Septembre marque le huitième anniversaire de la vie de Singleton avec le cancer. Au début, les médecins ont traité son cancer avec divers cocktails de chimiothérapie. Aucun d’eux n’a fonctionné.
« J’ai été alité pendant la majeure partie de la journée parce que le cancer… s’est développé autour de mon estomac et l’a complètement fermé, de sorte que je ne pouvais ni manger ni boire », dit-il.

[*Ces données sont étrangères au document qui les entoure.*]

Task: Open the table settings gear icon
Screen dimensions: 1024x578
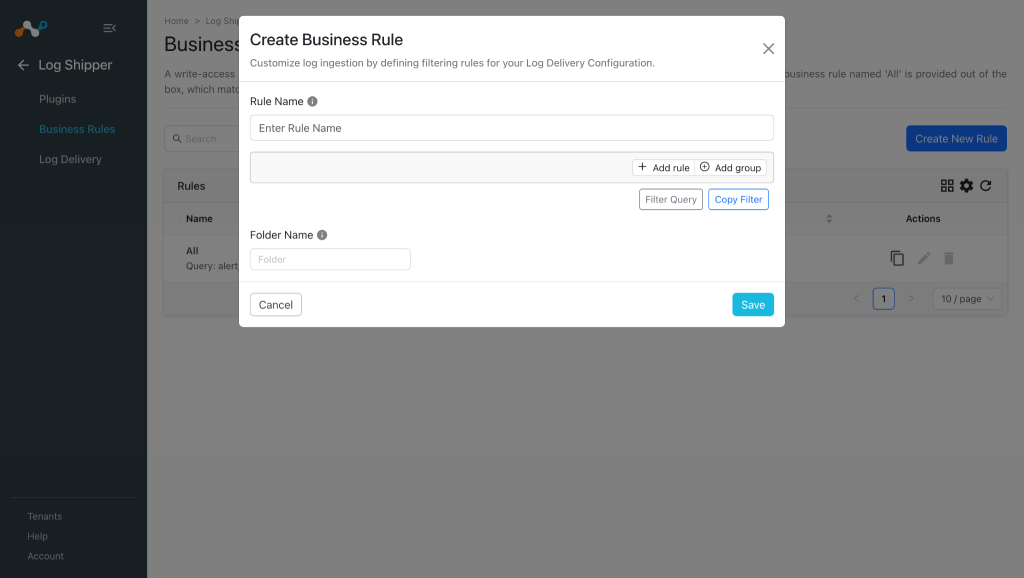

Il comptait sur une alimentation IV.
Singleton était alors confronté à deux choix : commencer des soins palliatifs ou participer à un essai clinique pour un médicament d’immunothérapie. Il ne « voulait pas mourir », se souvient-il, alors il savait lequel choisir. Le traitement expérimental a réduit sa tumeur, lui permettant de subir une intervention chirurgicale, et il peut désormais à nouveau manger et boire. Toutes les trois semaines, il reçoit une perfusion du médicament.
Aujourd’hui, Singleton partage son expérience en tant que défenseur des patients. Il a récemment parlé de son cancer lors d’une conférence.
«(L’immunothérapie) me permet de vivre ma vie plus qu’avant», dit-il. «Avoir un cancer m’a changé. … Je suis une bien meilleure personne grâce à ce que j’ai vécu.